• **To do**
From the text below on West Bengal's school class schedule, list every day of the week on which academic classes may be held.

In order to avoid crowding and ensure social distancing in schools, the West Bengal Government has decided to hold classes in a spaced manner. The decision comes a week after educational institutions reopened in the State following a prolonged closure — of almost two years — forced by the COVID-19 pandemic.
Students of Classes 10 and 12, and students of Classes 9 and 11, have been asked to come on alternate days, according to a new order issued by the West Bengal Board of Secondary Education on Sunday evening.
“On the basis of feedback received and in consultation with the stakeholders… the academic classes for Classes 10 and 12 may be held on Monday, Wednesday and Friday. Academic classes for Classes 9 and 11 may be held on Tuesday and Thursday. Academic study matters on alternate non-schooling days shall be looked after by the school management,” the order said.
“Academic classes for Classes 9 to 12 may be held from 10.50 a.m. to 4.30 p.m. as per [the new schedule] in all districts except in the hill subdivisions of Darjeeling and Kalimpong districts. Classes in the schools of these districts will be held from 9.30 a.m. to 3 p.m.. On every Saturday, there will be no academic classes for students. Feedback sessions, awareness generation and orientation of guardians will be organised every Saturday,” it said.

• **Source material**
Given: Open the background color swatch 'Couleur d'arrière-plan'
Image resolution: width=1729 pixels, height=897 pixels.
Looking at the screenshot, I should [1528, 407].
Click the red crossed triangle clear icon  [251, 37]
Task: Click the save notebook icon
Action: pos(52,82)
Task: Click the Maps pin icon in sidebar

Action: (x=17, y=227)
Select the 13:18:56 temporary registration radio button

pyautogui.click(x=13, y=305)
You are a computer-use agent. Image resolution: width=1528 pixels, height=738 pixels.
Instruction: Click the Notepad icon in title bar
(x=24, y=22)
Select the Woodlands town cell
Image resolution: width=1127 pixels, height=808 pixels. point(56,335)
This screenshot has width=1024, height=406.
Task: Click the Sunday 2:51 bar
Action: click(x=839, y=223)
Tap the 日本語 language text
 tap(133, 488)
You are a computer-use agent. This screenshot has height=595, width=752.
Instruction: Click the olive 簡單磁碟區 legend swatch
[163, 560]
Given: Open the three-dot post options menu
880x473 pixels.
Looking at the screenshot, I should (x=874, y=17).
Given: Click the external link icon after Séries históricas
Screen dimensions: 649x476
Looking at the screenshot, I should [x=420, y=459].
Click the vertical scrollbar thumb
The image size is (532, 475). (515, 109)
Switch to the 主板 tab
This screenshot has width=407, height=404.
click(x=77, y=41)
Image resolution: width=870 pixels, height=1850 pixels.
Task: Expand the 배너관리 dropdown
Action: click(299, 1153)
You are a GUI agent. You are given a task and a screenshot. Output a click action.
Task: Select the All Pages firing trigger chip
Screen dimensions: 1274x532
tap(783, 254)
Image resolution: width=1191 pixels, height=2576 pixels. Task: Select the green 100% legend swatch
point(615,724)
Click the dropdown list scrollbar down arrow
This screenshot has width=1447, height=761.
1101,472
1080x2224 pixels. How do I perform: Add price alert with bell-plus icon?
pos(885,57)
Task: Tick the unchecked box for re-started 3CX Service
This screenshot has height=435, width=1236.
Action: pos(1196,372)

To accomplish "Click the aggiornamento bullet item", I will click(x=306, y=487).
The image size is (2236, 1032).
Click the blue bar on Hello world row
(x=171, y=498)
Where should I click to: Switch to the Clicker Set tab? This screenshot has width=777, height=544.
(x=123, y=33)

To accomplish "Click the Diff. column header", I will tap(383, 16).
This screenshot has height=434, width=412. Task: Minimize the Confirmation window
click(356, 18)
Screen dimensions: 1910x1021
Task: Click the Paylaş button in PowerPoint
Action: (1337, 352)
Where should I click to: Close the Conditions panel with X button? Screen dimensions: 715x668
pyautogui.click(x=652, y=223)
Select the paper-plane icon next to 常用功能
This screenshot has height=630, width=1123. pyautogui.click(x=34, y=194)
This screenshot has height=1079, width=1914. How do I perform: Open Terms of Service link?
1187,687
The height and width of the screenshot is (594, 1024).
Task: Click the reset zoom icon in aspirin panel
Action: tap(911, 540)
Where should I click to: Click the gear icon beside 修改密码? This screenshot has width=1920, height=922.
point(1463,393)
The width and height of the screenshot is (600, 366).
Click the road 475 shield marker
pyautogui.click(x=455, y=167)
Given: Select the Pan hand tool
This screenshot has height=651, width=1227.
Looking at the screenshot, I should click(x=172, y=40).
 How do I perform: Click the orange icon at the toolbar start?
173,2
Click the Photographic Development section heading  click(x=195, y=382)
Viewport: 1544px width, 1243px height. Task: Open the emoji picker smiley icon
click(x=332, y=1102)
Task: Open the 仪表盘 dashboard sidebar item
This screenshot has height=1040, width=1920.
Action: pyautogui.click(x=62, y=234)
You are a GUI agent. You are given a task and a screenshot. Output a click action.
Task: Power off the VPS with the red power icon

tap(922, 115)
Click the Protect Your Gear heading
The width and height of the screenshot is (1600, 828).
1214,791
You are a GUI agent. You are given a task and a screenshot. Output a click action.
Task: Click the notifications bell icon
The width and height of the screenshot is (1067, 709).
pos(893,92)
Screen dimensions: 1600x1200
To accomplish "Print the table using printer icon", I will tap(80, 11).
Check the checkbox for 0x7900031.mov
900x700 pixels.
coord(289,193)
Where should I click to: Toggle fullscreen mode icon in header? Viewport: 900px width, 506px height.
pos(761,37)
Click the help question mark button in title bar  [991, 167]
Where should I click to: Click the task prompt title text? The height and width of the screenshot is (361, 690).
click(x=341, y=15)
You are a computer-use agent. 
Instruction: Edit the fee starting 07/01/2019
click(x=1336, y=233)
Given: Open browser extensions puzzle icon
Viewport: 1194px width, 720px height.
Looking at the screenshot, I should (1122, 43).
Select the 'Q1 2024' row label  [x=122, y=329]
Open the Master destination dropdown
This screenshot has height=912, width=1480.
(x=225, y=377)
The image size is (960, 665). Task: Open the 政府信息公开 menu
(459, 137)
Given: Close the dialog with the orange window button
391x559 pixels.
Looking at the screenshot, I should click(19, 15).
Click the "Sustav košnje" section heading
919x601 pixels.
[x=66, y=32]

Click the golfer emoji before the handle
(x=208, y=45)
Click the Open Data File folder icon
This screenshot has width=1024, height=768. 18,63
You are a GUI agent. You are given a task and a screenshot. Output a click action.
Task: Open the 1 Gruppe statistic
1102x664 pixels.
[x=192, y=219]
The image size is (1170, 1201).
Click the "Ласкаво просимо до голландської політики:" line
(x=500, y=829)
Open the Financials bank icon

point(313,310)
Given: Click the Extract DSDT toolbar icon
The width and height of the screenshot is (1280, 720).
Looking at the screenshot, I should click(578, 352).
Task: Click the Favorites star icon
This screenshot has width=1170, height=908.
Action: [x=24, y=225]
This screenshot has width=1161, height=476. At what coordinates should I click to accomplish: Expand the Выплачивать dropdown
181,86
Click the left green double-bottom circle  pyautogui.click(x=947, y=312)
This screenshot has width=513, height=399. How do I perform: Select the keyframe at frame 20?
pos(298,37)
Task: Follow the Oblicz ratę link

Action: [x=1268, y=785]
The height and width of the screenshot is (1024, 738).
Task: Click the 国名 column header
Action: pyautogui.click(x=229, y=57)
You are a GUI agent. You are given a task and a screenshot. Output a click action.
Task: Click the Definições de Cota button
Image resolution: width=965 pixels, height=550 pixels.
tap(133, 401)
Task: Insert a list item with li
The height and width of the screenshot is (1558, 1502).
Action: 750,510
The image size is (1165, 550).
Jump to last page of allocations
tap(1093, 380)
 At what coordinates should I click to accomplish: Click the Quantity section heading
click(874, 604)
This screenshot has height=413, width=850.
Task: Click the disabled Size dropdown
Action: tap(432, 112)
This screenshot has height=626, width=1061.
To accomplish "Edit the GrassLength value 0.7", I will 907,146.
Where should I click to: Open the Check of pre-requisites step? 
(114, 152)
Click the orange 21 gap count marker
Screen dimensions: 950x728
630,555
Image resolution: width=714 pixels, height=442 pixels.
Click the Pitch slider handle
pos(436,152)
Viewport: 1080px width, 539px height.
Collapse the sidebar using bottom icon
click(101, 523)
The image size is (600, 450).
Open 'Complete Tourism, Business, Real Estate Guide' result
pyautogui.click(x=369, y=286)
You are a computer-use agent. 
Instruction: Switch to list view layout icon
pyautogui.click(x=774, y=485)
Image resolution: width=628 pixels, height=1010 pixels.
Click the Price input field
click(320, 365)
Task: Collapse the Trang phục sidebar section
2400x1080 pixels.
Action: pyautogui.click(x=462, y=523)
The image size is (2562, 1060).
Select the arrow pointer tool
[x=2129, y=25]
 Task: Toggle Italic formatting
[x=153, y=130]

• **Result**
Monday, Tuesday, Wednesday, Thursday, Friday